Die Geehrte Kaja Kallas mit Siko-Chef Christoph Heusgen. © Foto: API/Andy Knoth
München – Dieser Ort kann zu wildesten Fantasien verleiten, der Siko-Chef selbst ist der Beweis. Sollte Bayern sich irgendwann wieder zum Königreich erklären, sagt Christoph Heusgen im prächtigen Kaisersaal der Münchner Residenz, dann sei das hier der richtige Raum dafür. Er kenne da auch jemanden, der gerne König wäre. Zumindest deutsche Gäste wissen gleich, wen er damit meint.
Aber um Markus Söder geht es an diesem Abend nur am Rande, als Gastgeber.
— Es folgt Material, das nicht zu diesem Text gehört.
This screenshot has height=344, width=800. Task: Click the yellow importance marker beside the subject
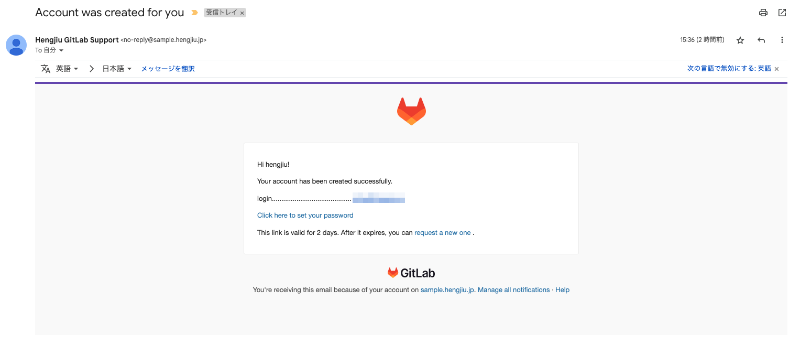click(x=193, y=12)
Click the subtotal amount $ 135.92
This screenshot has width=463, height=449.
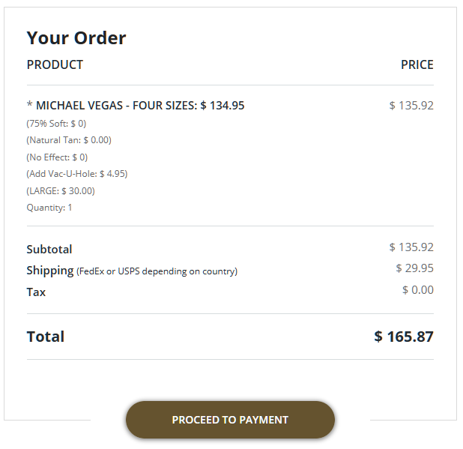click(411, 247)
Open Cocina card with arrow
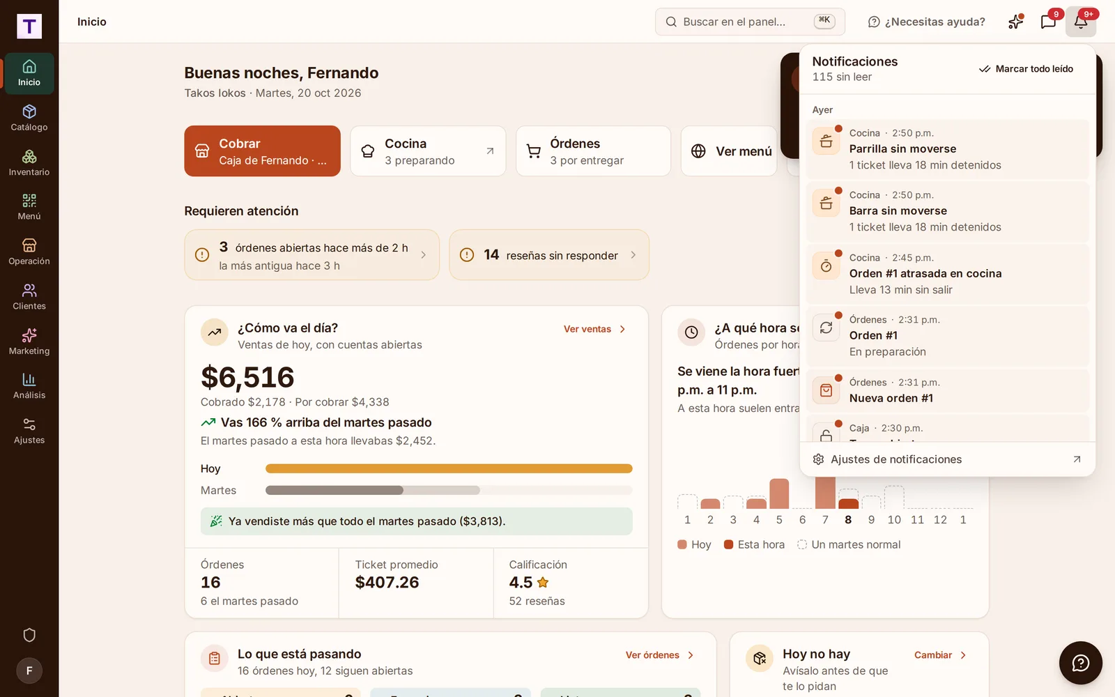The width and height of the screenshot is (1115, 697). pyautogui.click(x=428, y=151)
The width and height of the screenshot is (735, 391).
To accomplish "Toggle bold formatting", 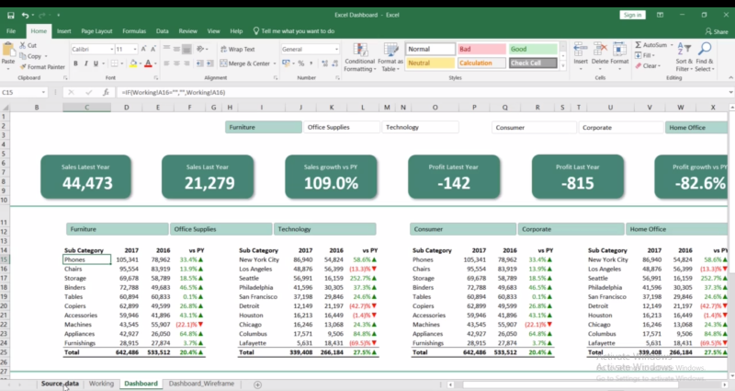I will point(74,63).
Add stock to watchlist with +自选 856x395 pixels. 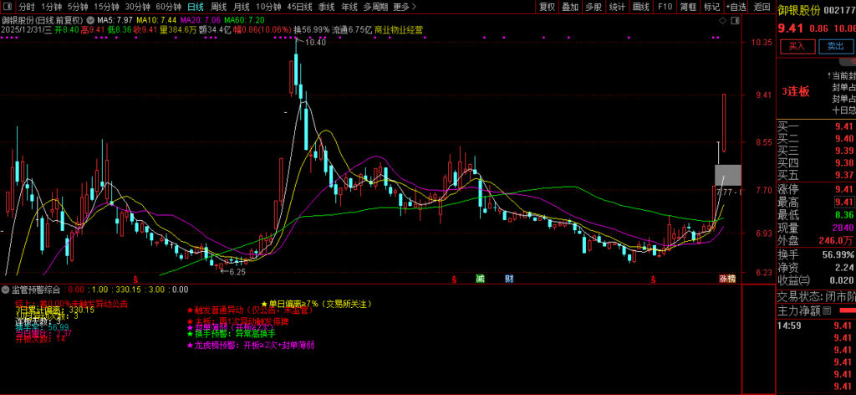pos(736,7)
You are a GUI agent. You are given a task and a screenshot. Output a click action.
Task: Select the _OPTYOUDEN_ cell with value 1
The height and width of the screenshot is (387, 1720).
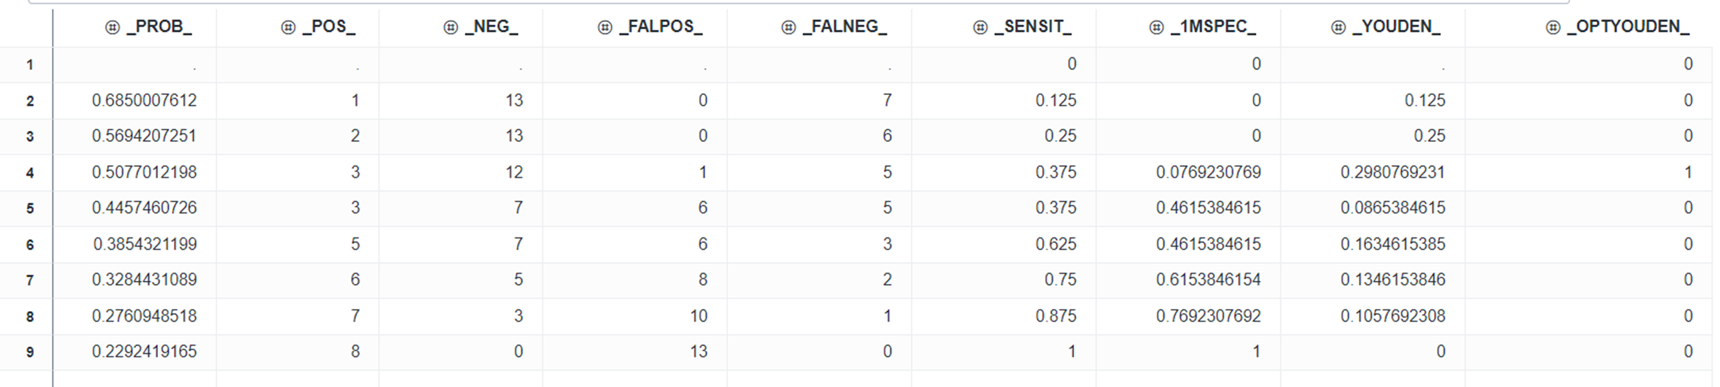point(1687,173)
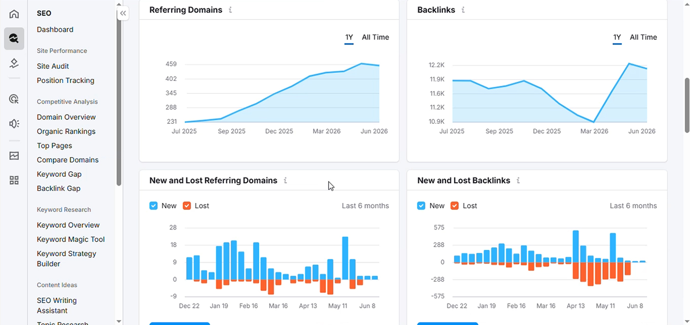Image resolution: width=690 pixels, height=325 pixels.
Task: Go to Backlink Gap in sidebar
Action: click(x=59, y=189)
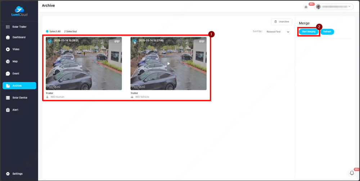Click the alarm icon beside the account menu

click(x=306, y=7)
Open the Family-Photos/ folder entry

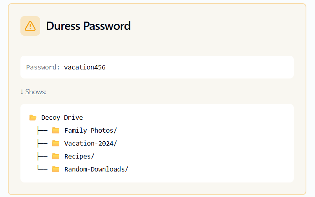91,130
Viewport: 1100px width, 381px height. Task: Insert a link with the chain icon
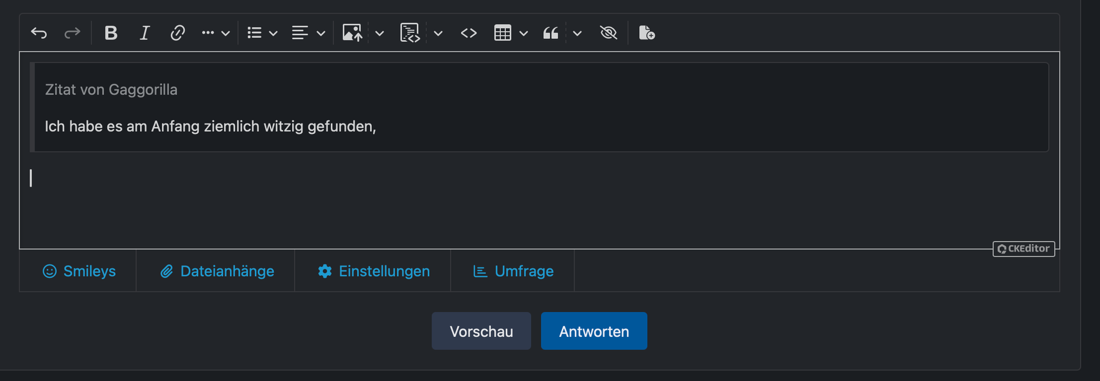pyautogui.click(x=178, y=33)
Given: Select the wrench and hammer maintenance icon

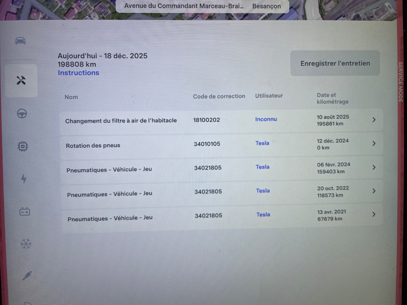Looking at the screenshot, I should (x=21, y=81).
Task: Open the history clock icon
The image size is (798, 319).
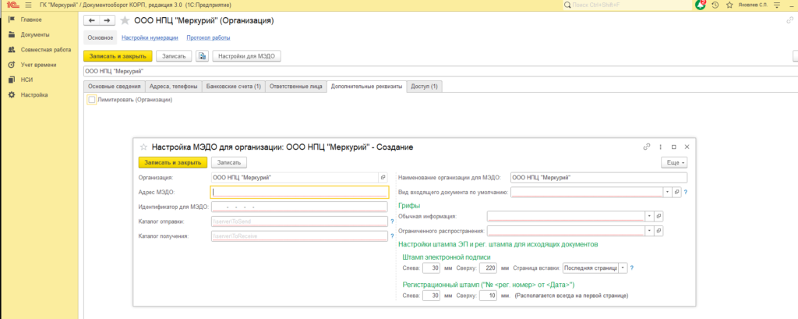Action: point(715,5)
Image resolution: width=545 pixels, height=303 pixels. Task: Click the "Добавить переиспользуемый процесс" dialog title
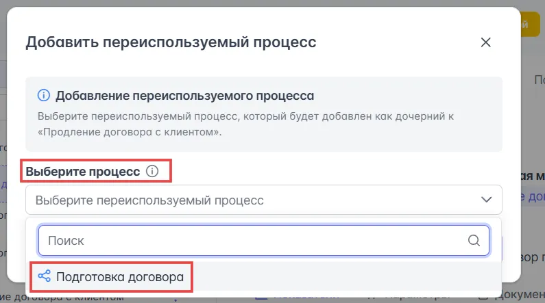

Das Siko-Dinner, alljährlich der festliche Kontrapunkt zur harten Politik im Bayerischen Hof, hat einen anderen Fixpunkt: Kaja Kallas. Die EU-Außenbeauftragte bekommt am Samstagabend den Ewald-von-Kleist-Preis verliehen. Als estnische Regierungschefin habe sie nach der russischen Invasion in die Ukraine große Stärke bewiesen und tue das noch immer, sagt Heusgen. „Sie ist eine mutige Frau.“
Kallas nimmt den Preis demütig entgegen, sie sagt: „mit gemischten Gefühlen“. Sie sei sehr geehrt, werde aber „das Gefühl nicht los, dass ich den Preis nicht verdiene. Denn der Krieg geht weiter.“ Kallas zieht Parallelen zu 1938, als die Welt versuchte, Nazi-Deutschland mit der Preisgabe der Tschechoslowakei zu besänftigen. Das ging damals schief und wäre auch heute ein Fehler. Die Botschaft richtet sich direkt an die wenigen US-Gäste im Raum: Putin lässt sich nicht zähmen, indem man ihm die Ostukraine schenkt.
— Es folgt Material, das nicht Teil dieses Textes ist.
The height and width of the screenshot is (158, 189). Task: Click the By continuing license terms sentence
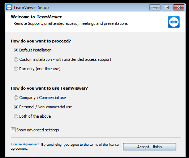(65, 146)
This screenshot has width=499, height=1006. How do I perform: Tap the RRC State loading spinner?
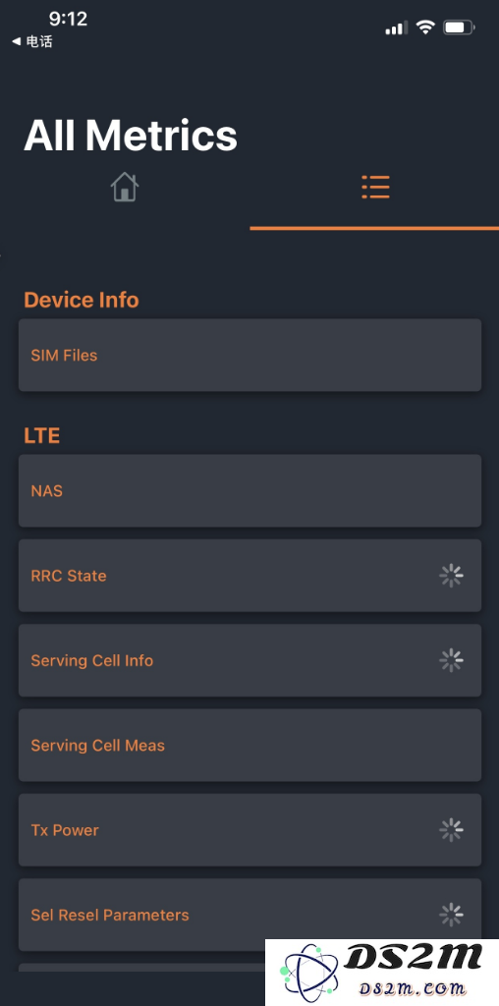(x=451, y=576)
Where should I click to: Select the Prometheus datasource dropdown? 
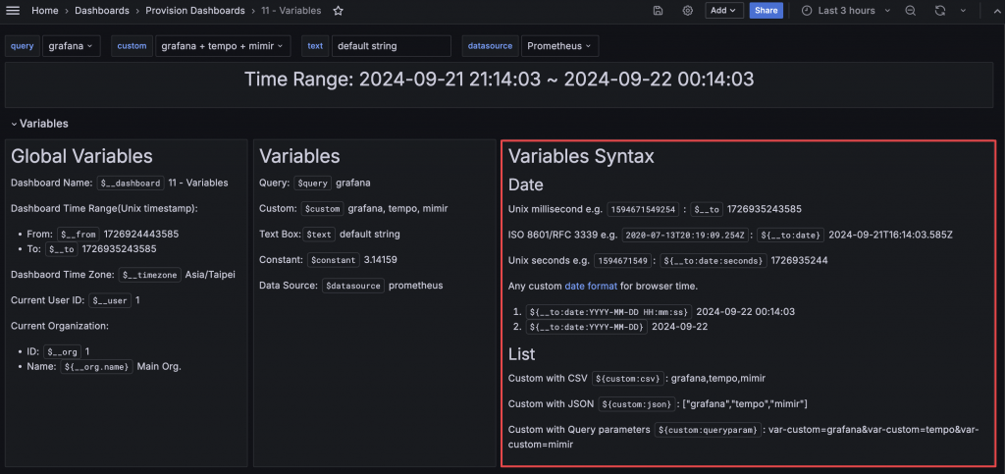(x=559, y=46)
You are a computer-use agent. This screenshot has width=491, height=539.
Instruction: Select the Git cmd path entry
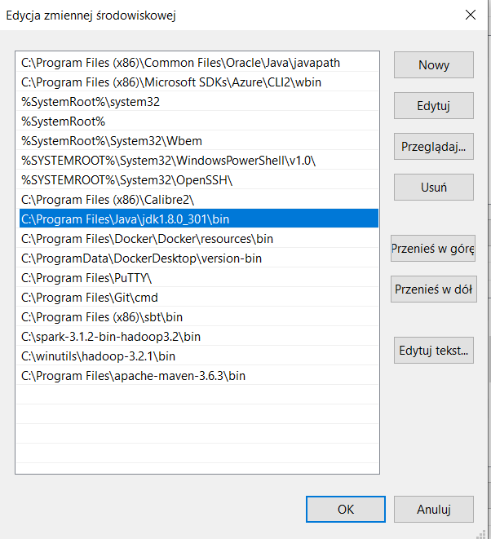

Tatsächlich ist die Feierstimmung gleich doppelt gedämpft. Da sind einerseits die Schwierigkeiten im Verhältnis zu den USA. Außerdem wird kurz vor Begin des Dinners bekannt, dass nach dem Münchner Attentat von Freitag eine Mutter und ihr Kleinkind an ihren Verletzungen gestorben sind. Gleich zu Beginn bittet Söder um eine Gedenkminute. Die anwesenden Regierungschefs, Minister, Ehrengäste aus aller Welt erheben sich im goldenen Schein der Kronleuchter, es ist ein bewegender Moment.
Und dennoch ist man auch an diesem Dinner-Abend auf der Suche nach dem Hoffnungsschimmer. Söder sagt, es sei klar, dass sich in den Beziehungen zu den USA einiges verändern werde. „Aber wir dürfen uns nicht unterwerfen, dafür haben wir zu viel zu bieten.“ Heusgen platziert eine ähnliche Botschaft. „Ich hoffe, dass Europas Anführer verstehen, dass wir uns das alte Denken nicht mehr leisten können“, sagt er. „Dies ist die Stunde Europas“. Man ist gewillt, ihm zu glauben. Wie gesagt, dieser Ort verleitet zu so mancher Fantasie.